DNA Repair Mechanisms in Rheumatoid Arthritis

The immune system plays a crucial role in inflammatory processes; however, prolonged or misguided activation of immune cells can have detrimental effects. The effect of a misguided immune response can be particularly seen in diseases such as rheumatoid arthritis (RA) or atherosclerosis. Recent evidence points out that patients with rheumatoid arthritis have fundamental defects in building and rebuilding their immune system. As a consequence, RA patients have a high turn-over immune system, prone to premature immunosenescence and the functional abnormalities associated with the decline of adaptive immunity. Furthermore, acceleration of cardiovascular disease is now recognized as a major complication in RA. The process of atherosclerosis emerges as being a closely, if not integral component of RA defining autoimmunity.
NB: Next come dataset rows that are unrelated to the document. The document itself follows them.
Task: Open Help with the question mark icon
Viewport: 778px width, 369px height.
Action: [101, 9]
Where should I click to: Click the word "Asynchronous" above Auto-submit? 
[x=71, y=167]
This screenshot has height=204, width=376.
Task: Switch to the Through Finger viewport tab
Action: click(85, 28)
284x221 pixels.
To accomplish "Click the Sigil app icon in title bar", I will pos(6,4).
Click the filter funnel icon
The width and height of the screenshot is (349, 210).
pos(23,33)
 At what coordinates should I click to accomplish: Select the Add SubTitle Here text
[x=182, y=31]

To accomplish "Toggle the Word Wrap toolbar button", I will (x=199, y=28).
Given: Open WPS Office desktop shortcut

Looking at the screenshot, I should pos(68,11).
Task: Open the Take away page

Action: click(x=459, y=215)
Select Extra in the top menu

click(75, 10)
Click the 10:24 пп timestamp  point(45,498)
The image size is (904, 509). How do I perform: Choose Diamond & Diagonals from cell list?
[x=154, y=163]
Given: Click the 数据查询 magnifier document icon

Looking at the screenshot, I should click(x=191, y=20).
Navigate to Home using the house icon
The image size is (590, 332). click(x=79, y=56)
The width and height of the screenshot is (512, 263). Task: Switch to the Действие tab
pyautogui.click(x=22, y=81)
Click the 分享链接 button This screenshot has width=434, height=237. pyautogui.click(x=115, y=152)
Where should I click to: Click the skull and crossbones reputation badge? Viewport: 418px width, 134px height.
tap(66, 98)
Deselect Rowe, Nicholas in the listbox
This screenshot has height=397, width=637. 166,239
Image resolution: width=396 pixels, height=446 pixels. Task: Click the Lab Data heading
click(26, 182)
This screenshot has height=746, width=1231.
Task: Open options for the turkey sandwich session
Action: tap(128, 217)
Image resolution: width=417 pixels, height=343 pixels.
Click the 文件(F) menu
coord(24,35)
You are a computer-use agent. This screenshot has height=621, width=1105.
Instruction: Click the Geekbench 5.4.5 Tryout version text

T-cells of RA patients exhibit a signature of accelerated immune aging, including deficiencies in maintaining and repairing telomeres and insufficiencies in guarding the integrity of the chromosomal DNA. We therefore propose to study specific DNA repair mechanisms in T-cells from patients with RA to determine if there is an alteration or shift in the two main DNA repair pathways, namely non homologues end joining and homology directed repair. Furthermore, we will investigate apoptotic mechanisms in RA T-cells. We will especially focus on p53 independent apoptotic processes, as p53 is diminished in T-cells from patients with RA. Finally, we will investigate how well telomeres are protected in RA T-cells including the components of the shelterin complex. In conclusion, within this proposal we plan to study the molecular mechanisms of the alteration of DNA repair, to determine the function and organization of telomeres in T-cells from RA patients and to delineate possible therapeutic strategies to reduce apoptosis.